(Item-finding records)
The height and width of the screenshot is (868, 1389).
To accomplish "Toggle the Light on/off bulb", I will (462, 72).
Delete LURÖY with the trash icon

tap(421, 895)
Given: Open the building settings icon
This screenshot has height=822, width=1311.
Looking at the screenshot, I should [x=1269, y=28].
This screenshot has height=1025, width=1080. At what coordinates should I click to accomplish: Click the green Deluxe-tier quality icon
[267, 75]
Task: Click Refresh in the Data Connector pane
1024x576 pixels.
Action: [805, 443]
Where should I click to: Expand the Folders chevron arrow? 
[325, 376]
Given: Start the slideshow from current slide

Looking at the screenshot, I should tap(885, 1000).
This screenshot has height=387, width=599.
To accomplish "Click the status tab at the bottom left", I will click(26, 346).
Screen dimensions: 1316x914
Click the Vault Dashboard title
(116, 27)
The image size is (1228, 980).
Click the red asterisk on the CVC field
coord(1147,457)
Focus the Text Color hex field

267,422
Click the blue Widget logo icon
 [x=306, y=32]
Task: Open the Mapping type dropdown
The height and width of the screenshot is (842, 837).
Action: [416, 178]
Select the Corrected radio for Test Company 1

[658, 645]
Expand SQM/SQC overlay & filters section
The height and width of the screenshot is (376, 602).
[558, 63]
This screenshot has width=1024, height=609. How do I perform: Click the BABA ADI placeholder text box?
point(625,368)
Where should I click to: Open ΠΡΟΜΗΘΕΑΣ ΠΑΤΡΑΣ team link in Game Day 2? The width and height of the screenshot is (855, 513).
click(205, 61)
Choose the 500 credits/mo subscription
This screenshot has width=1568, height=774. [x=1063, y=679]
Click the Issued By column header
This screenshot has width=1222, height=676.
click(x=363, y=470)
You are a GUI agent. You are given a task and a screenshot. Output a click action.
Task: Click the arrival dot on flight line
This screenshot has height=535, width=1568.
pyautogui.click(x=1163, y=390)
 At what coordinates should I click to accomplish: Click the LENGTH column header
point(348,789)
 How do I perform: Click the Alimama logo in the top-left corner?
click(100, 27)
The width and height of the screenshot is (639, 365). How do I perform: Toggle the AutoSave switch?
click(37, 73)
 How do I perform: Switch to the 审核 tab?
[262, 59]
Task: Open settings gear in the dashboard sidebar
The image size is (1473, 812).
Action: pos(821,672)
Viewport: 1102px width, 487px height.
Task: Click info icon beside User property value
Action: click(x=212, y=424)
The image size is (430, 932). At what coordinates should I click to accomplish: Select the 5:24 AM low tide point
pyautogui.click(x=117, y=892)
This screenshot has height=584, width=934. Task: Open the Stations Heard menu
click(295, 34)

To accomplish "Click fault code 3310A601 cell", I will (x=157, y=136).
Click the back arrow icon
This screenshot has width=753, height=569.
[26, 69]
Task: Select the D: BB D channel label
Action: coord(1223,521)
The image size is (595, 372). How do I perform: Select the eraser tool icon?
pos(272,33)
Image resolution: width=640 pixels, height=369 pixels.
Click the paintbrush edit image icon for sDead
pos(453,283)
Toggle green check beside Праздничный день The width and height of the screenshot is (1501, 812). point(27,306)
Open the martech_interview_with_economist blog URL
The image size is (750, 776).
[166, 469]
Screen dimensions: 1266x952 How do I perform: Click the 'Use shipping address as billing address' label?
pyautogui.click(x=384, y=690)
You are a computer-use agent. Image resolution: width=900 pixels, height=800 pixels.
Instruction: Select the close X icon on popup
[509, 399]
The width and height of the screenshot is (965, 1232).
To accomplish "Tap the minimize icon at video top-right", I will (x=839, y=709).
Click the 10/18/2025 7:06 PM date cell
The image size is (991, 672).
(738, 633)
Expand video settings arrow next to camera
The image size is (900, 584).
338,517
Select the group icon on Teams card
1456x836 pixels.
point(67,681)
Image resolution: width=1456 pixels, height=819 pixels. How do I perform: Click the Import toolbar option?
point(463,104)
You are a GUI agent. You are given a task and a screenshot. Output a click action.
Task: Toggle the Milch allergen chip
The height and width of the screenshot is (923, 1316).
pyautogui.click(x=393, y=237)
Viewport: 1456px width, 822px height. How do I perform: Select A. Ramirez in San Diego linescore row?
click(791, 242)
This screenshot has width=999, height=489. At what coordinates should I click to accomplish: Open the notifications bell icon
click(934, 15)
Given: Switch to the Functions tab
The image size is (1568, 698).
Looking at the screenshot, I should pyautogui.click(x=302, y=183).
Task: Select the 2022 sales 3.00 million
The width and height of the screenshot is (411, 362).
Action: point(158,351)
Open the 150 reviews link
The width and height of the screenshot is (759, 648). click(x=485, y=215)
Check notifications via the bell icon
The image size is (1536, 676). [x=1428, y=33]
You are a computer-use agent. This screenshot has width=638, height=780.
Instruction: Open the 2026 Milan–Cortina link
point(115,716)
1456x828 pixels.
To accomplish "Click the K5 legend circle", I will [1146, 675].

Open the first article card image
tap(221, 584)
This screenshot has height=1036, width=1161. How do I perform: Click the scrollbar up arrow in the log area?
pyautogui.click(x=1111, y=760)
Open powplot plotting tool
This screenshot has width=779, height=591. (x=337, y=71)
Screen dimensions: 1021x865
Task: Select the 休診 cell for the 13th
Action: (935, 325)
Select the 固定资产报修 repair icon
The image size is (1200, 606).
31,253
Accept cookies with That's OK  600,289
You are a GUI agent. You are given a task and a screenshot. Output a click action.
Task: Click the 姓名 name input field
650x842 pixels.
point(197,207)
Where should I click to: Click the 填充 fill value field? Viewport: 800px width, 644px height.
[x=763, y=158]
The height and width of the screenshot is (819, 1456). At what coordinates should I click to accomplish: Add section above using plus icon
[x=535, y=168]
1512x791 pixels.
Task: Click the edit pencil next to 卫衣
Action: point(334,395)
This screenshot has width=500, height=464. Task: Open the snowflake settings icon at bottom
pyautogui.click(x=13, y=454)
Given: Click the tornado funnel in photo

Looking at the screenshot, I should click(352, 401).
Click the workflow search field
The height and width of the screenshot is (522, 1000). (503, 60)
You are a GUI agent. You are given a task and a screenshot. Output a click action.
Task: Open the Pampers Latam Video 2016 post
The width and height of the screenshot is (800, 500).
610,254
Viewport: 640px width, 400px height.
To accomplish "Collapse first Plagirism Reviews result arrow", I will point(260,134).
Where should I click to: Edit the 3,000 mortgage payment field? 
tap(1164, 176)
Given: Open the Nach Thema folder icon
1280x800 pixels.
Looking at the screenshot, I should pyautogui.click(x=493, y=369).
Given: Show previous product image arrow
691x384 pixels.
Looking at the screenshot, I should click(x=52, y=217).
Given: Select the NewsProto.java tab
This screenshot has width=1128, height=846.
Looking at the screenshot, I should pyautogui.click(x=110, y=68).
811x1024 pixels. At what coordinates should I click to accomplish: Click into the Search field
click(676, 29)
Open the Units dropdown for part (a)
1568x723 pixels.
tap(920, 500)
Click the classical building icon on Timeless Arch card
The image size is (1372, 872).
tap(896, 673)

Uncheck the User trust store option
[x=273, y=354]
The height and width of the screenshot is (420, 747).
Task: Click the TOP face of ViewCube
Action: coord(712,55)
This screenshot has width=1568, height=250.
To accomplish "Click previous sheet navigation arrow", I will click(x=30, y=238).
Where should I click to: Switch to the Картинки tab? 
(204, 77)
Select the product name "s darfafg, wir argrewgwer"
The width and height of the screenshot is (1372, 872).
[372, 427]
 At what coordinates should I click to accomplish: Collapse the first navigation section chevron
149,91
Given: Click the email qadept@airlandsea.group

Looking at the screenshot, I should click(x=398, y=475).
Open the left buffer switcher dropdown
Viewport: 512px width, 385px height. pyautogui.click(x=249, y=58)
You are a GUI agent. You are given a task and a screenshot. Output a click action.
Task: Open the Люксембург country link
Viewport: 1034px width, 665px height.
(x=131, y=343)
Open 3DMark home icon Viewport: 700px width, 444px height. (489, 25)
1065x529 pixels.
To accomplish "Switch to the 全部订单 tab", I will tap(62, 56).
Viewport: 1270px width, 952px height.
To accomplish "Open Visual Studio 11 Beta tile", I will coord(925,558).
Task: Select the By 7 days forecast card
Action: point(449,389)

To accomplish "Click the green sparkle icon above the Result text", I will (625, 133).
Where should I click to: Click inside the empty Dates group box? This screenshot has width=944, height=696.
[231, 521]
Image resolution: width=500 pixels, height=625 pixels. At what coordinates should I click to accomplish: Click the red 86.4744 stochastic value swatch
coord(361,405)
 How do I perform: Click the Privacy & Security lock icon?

→ **EXERCISE INSTRUCTIONS**
Please repeat the part of the records above that opens with the line containing "will (625, 133)." and runs through the end of the records, copying each line exactly.

→ **COMPLETE OUTPUT**
To accomplish "Click the green sparkle icon above the Result text", I will (625, 133).
Where should I click to: Click inside the empty Dates group box? This screenshot has width=944, height=696.
[231, 521]
Image resolution: width=500 pixels, height=625 pixels. At what coordinates should I click to accomplish: Click the red 86.4744 stochastic value swatch
coord(361,405)
 How do I perform: Click the Privacy & Security lock icon?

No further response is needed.